"So what do you do all summer long?"
This is my most frequently asked question of late. One of the most touted perks of being a teacher is the vacation time. And I'm with ya, people! The time off is great. Even with the scary things happening in the field of education these days, it's one of the few bits of awesomeness related to my job that I'm still tenuously holding on to. That, and the molding young minds thing. I guess I'll file that under the "rewarding" category of my job as well.
After one of my most trying school years, this summer was long awaited (and needed) indeed. And embarrassingly enough, when people ask me what I'm doing with all my time, sometimes I'm at a loss as to what to tell them. Being on summer break is like Odysseus's foray into the Land of the Lotus Eaters. But instead of getting lost in an opiate-induced haze, I'm lost in the void of E! Television's top 50 countdowns, episodes of Hoarders, trashy novels, crossword puzzles, and the pool.
And (sniff) I'm sorry to say it's halfway over. Say it ain't so! I realize it's hard for non-teachers to feel at all badly for me, but it makes me feel a little sad. As usual, I haven't really accomplished as much as I wanted to, but I have learned some lessons this summer that I am willing to impart to people who have jobs to go to every day of the year (sounds depressing when I put it that way, doesn't it?).
#1 Even if you think you only need 7 hours of sleep, it is very easy to allow yourself to take 9. Usually I get irritated with myself that I've allowed myself to waste precious hours of awake time, but who am I kidding? I have nowhere to go most of the time. The recliner can wait.
#2 When you have this much time away from work, it is the optimum time to take a new hairdo out for a spin. I said goodbye to at least 9 inches of hair, and figuring out how to make it not look poodle-esque was a much calmer experience since I didn't have the added stress of 100's of smart-alecky teenagers telling me what a mess it looked like. You might think they don't care, but trust me, if they feel comfrtable enough to remark on my pedicure (or lack thereof), I know they could be capable of true evil.
#3 Facebook is not your friend. I have time on my hands, ergo I surf. And surf. And surf. I nose around in people's pictures, read statuses, check out links to crap I couldn't care less about, and "Like" everything. I miss my "in real life" friends, but really I just miss real entertainment. Real entertainment costs money, and I'm still on a budget despite all my spare time. It's a catch-22. And I do get to see my friends, but they're not really rolling on Reagan Time.
#4 Hoarders is the strangest, most disturbing show a person can ever watch. It's a train wreck, complete with people afraid to throw away dog hair, dolls, and 10-year-old bills. And it never fails to make me feel like the most organized, tidiest person out there.
#5 Venti coffees from Starbuck's are just too much damn coffee.
#6 Trashy novels are easier to read at the pool than classics.

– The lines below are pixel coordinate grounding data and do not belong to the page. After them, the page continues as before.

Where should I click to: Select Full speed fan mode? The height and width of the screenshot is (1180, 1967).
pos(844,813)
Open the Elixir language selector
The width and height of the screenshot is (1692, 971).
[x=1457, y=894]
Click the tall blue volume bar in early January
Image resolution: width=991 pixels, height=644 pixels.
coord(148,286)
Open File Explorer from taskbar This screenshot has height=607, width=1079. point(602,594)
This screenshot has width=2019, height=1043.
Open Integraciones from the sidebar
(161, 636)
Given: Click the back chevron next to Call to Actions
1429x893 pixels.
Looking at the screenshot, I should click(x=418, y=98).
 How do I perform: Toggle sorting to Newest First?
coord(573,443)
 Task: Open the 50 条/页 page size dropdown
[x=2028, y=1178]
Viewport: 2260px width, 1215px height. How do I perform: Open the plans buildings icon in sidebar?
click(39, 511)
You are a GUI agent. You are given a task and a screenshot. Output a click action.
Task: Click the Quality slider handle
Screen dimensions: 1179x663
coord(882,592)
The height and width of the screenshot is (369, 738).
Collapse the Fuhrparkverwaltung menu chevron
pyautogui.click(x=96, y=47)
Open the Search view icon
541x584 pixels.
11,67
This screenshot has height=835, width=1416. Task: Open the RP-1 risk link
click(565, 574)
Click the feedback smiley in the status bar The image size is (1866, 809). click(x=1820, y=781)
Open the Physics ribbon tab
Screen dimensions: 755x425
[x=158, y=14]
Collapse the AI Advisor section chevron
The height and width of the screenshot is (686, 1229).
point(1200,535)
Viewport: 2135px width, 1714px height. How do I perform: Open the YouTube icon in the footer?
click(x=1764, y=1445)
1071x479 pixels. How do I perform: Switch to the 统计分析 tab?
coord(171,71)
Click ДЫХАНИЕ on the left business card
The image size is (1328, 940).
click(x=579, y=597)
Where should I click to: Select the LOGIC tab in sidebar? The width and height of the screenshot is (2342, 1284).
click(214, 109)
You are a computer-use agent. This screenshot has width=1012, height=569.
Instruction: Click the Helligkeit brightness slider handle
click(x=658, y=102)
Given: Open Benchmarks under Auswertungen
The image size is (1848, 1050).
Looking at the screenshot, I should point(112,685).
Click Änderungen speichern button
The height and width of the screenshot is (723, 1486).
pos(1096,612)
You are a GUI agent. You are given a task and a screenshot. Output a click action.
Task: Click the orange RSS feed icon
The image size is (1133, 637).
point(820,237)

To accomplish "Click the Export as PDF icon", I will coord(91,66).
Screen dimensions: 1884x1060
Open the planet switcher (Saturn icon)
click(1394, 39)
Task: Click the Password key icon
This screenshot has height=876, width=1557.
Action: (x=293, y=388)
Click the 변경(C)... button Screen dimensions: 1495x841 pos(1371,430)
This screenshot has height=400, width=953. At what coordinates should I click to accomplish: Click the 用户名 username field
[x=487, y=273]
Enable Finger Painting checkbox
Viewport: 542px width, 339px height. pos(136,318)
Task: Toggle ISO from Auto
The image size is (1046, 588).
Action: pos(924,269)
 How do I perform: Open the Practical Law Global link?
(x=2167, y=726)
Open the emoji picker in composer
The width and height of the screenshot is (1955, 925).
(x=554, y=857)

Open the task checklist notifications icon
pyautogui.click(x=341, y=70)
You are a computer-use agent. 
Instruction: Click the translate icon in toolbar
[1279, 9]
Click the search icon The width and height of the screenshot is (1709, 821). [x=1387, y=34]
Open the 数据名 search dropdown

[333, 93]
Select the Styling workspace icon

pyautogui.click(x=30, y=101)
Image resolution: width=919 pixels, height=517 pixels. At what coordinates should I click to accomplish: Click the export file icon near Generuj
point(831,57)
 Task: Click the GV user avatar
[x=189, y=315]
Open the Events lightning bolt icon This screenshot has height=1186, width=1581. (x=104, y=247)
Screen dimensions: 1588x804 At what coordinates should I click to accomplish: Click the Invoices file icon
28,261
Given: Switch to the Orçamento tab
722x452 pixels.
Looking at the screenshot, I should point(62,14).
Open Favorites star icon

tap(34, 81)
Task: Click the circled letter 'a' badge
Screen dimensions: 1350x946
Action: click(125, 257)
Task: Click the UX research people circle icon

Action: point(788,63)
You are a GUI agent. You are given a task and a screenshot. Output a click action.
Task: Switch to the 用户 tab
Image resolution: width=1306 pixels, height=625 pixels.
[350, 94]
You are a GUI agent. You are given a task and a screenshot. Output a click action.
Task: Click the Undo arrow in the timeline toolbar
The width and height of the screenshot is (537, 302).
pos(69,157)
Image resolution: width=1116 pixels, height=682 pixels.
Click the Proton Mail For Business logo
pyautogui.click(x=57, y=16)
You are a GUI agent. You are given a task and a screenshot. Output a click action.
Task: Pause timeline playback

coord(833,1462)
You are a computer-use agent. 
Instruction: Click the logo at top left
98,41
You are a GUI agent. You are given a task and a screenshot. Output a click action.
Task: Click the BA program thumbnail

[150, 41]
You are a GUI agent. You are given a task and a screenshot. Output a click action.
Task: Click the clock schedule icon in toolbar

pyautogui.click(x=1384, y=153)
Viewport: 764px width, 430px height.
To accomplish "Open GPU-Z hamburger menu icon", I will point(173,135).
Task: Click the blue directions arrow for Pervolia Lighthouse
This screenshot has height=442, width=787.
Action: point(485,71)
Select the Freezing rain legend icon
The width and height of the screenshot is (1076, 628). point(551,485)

The sun seems to render my brain incapable of difficult reading. And I furrow my brow more, which we know ages a person. And I'm all about looking younger.
#7 Exercising doesn't have to feel like a chore. In the course of my directionless days, it's actually kind of an outing.
#8 With enough Googling, one can finish a crossword of any difficulty. And, no, I refuse to believe that's cheating. It's learning. It's looking up stuff (ahem, researching even). It's not like I'm plagiarizing a thesis. Sheesh!
#9 I can live without bread. Joe and I have gone "primal," and are eschewing all grains. I'm less bloated, don't eat between meals, and I'm actually never hungry. But you have dig meat! It's a meatstravaganza!
#10 I can wear the same outfit for three days in a row if I want to. Four if I don't go outside at all. Let's face it, no one sees me every day. I'm getting serious mileage out of my new pair of denim shorts. And don't judge. I'm lucky if I'm getting dressed at all most days.
So, people, that's what I'm doing with my summer. That's just how I roll.